Dragging Gramps through this again feels cruel, but I listen. Clarice needs this much, at least. She names every remedy, each one snuffing out another ember of hope. Just like last time. The old misery clamps around my ribs, squeezing until breathing hurts.
“There has to be something more,” she says, voice cracking.
“There isn’t,” I say softly.
Her face crumples. Clarice chokes on a sob, smearing her white-cotton sleeve with dirty tears before straightening. “Fine, then. I’ll just go.”
I stare at her, guilt still devouring me. But when she turns to the door, I jolt out of my stupor.
“You can’t,” I blurt out.
“No!” Ezran says at the same time.
But Clarice is already fumbling with the latch, between sniffles, trying to pry off the heavy wood bar. My hands land on top of hers, stilling her movements.
“Please,” I say. “Please stay until dawn. I—I’ll make tea.”
Her delicate jaw clenches and she knocks my hand away, redoubling her efforts. “I have to get back to my father. My mother is alone with him now. She’s terrified.”
“Please, Clarice, don’t go out into the night,” I say.
“Let me go,” she hisses and spins to face me. “This whole village is backward, with everyone scared of the dark and muttering about mages. It’s all superstition.”
I choke on a laugh. “Superstition? Your father has desert sickness. You were just begging me to save him.”
“We use glass, you know.” She sneers. “In the city, they put glass in windows, use glass jars and tools.”
I jerk back like I’ve been stung.
“They don’t fear the mages, like you,” she presses. “I bet that’s why you were too scared to ever go.”
“Taera was trying to help,” Ezran cuts in.
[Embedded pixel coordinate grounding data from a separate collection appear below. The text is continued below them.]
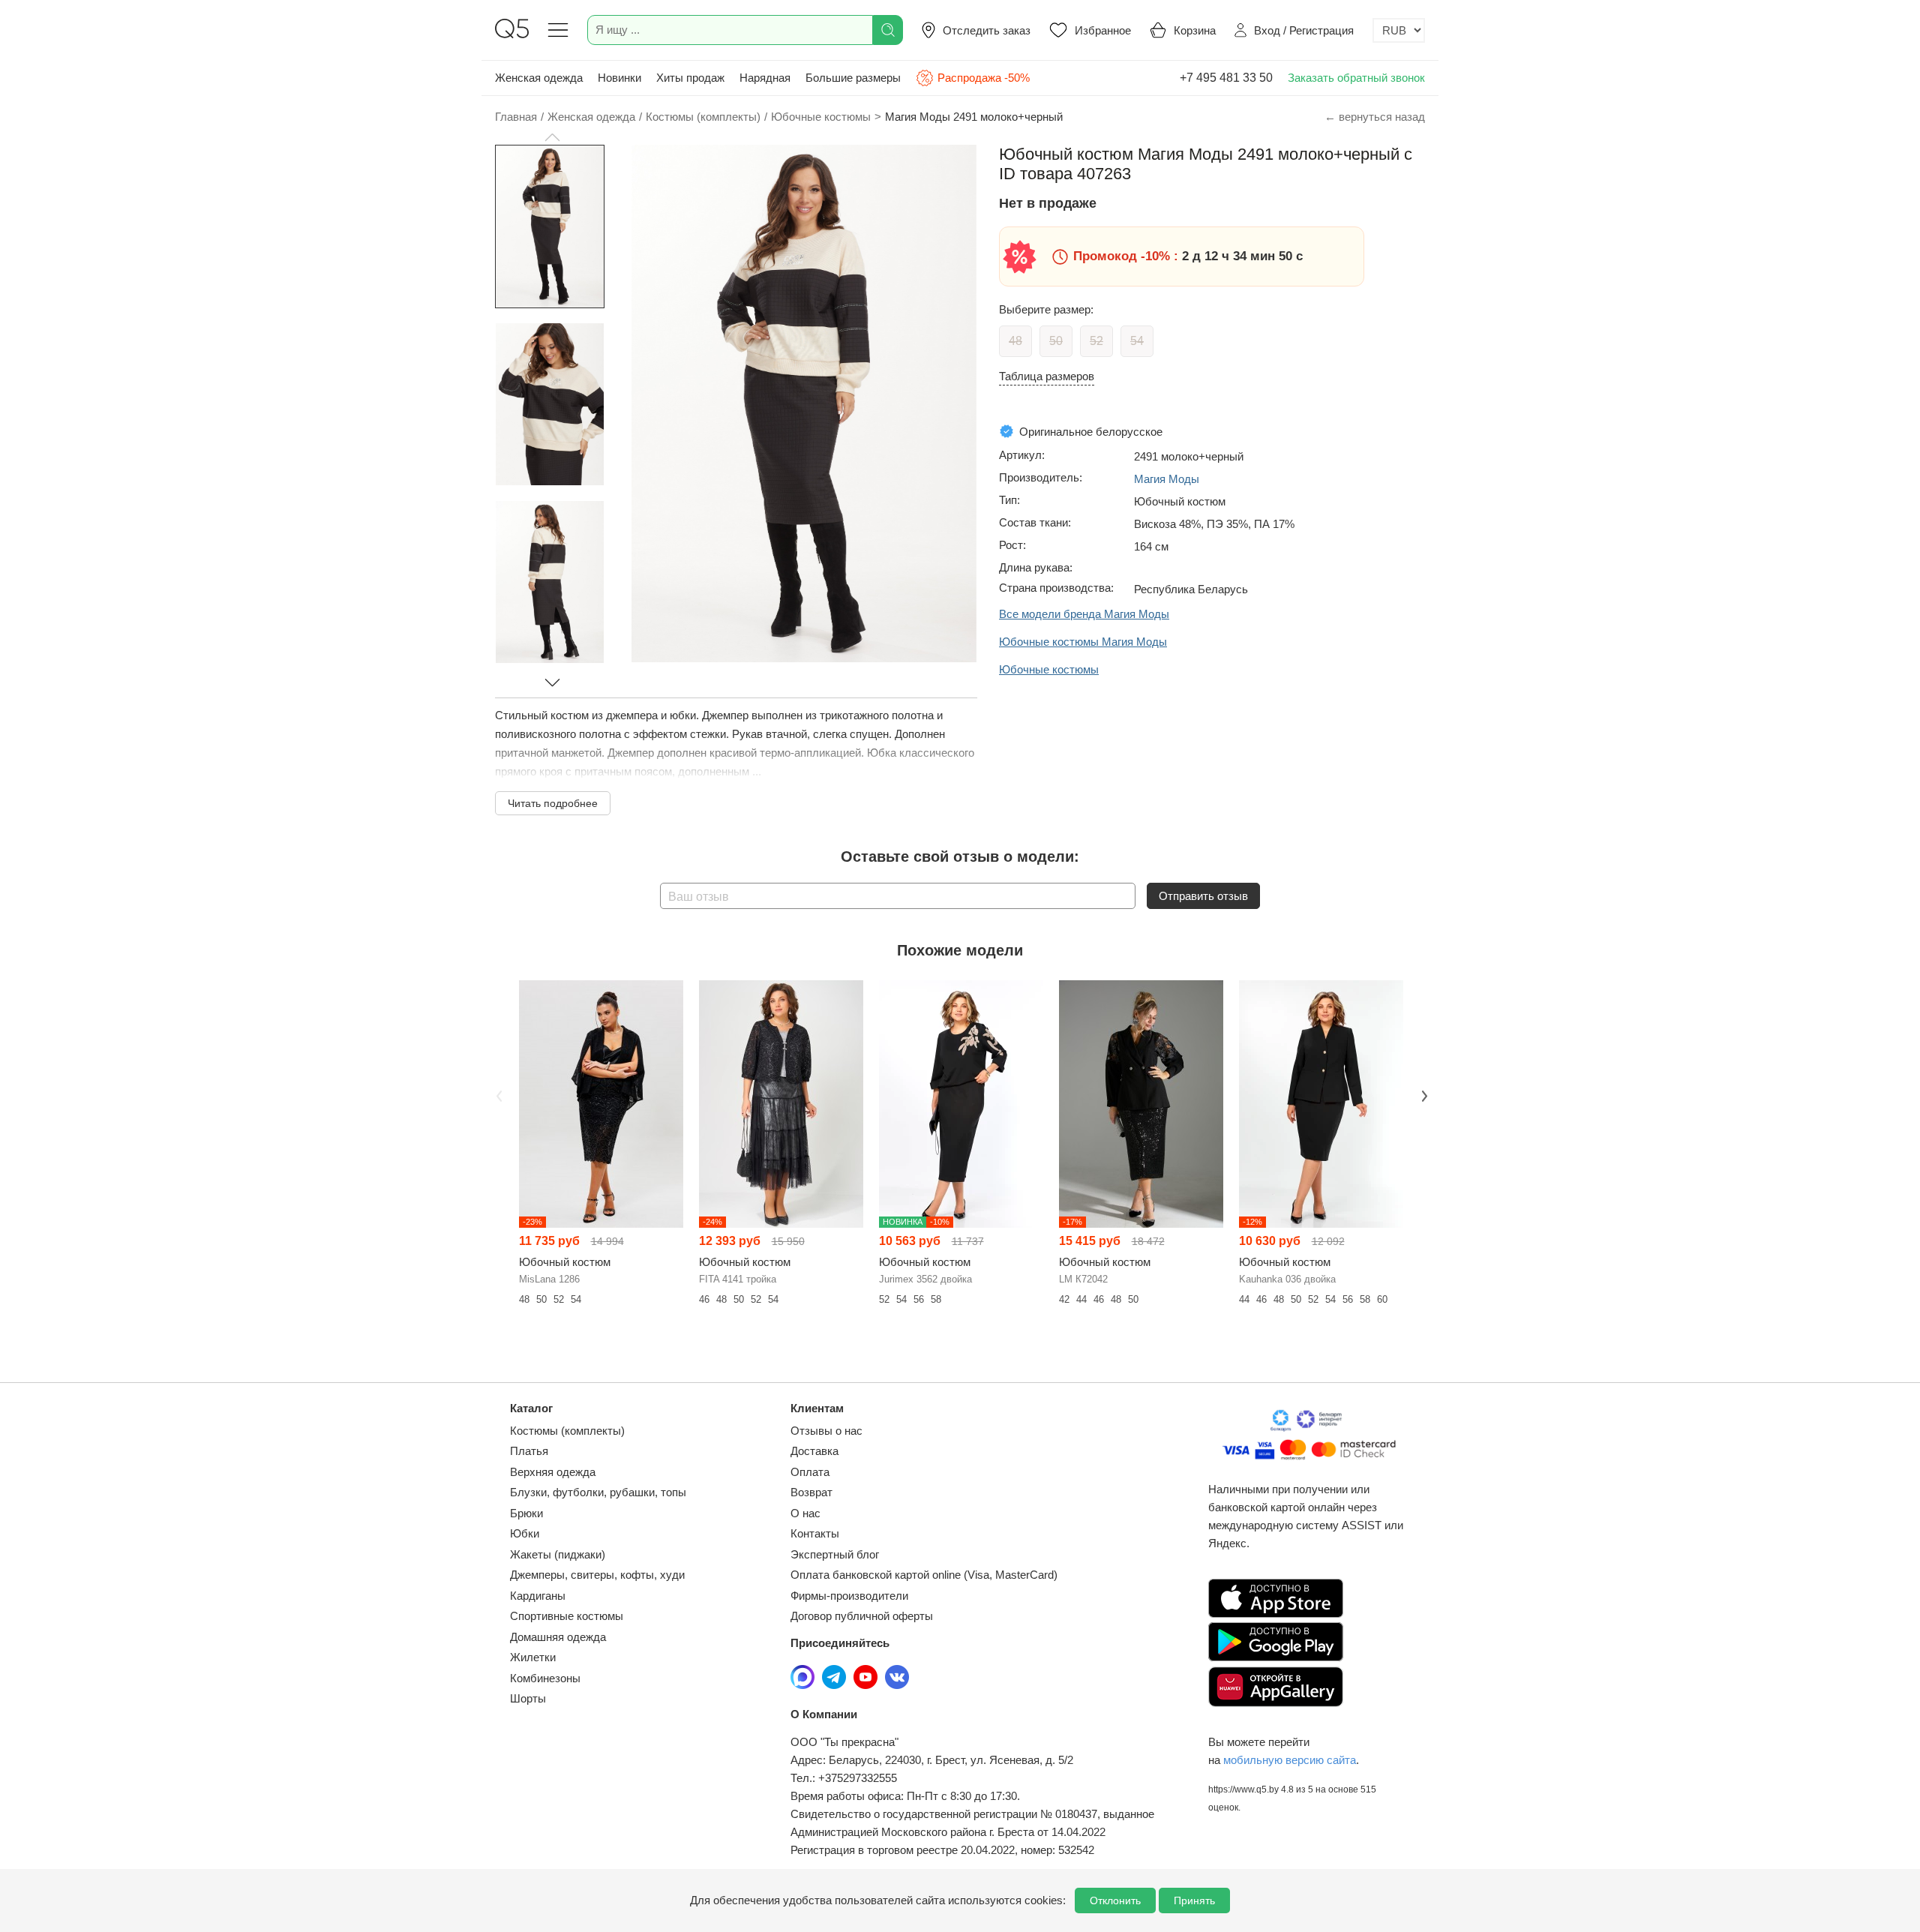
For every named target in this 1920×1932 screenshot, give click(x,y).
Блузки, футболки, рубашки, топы (598, 1492)
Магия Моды (1166, 478)
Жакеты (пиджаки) (557, 1554)
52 (1096, 340)
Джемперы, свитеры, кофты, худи (597, 1574)
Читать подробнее (553, 803)
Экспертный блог (834, 1554)
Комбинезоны (545, 1678)
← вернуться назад (1374, 116)
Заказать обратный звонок (1356, 77)
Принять (1194, 1900)
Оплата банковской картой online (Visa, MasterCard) (924, 1574)
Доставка (814, 1450)
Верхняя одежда (553, 1472)
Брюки (526, 1513)
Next (1422, 1094)
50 (1056, 340)
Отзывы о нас (826, 1430)
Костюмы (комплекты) (567, 1430)
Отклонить (1115, 1900)
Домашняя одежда (558, 1636)
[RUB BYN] (1398, 30)
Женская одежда (539, 77)
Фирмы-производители (849, 1595)
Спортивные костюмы (566, 1616)
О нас (805, 1513)
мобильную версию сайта (1289, 1760)
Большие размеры (853, 77)
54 (1137, 340)
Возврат (811, 1492)
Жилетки (533, 1657)
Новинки (619, 77)
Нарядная (765, 77)
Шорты (528, 1698)
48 (1015, 340)
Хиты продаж (690, 77)
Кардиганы (538, 1595)
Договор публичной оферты (861, 1616)
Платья (529, 1450)
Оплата (810, 1472)
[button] (552, 137)
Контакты (814, 1533)
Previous (497, 1094)
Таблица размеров (1046, 376)
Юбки (524, 1533)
Clarice shakes her head, muttering, “I shouldn’t have come. You’re right, you don’t have any training. You never will, if you never leave this village.”
I clench my teeth, my throat blazing with hatred. She wants to go out there in the dark? She deserves to be eaten by a sand puma. To be stolen away in the night by the nightmares she dismisses.
I let out a long, hissed breath that feels like hot steam.
Logic forces its way past spite. I don’t want Clarice to be taken. Her family can’t afford for her to be taken, especially with her father gone. Just like my family can’t afford to lose me.
“If we wait until dawn,” I say in a tight, controlled tone, “I’ll go with you to visit your father. I’ll see if there’s anything I can do.”
The false promise in my words leaves a chalky taste.
Clarice stills. I hold my breath, praying I’ve said the right thing to keep her safe, just for tonight. For her family.
“Thank you.” She throws her arms around me, practically weeping, and clings to my neck.
I go rigid, still reeling from her hostility moments ago.
Gently, but firmly, I ease her off and step away, busying myself with the kettle, hoping to entice her into a few hours of sleep. But I suspect it will be a long night.
Hot water sputters over and sizzles against the heat of the hearth. Exhaling slowly, I prepare the tea.
I’ve agreed to try to do the impossible. My stomach clenches, and I sway, dizzy in the aftermath of so much terror. I haven’t seen someone with desert sickness since…
I feel sick. It isn’t the same, I know that, but every instinct revolts at the idea of visiting Clarice’s father. Unwanted memories surge—pain, desperation, raging anger—flashing through me before I can quell them. Glimpses of my mother’s hollowed face. I hate the desert for what it did to her.
For doing it again.
Worse is the impossible hope curling in my chest: that maybe I can help.
Maybe, after a three-year mishmash of erratic practice, I might be able to do something against the magic corrupting his soul.
The idea is too much for me. If I can help Clarice’s father now…
then there might have been something I could have done for Mom.
Something that could have saved her after the attack. I can’t even look at Gramps.
I’d rather pull cactus spines from my own feet than follow Clarice back tomorrow. But I’ve given my word. I won’t let the desert make me a liar.
* * *
Until this morning, I’ve always been eager for the whispers to fade.
“I can’t promise anything,” I say again.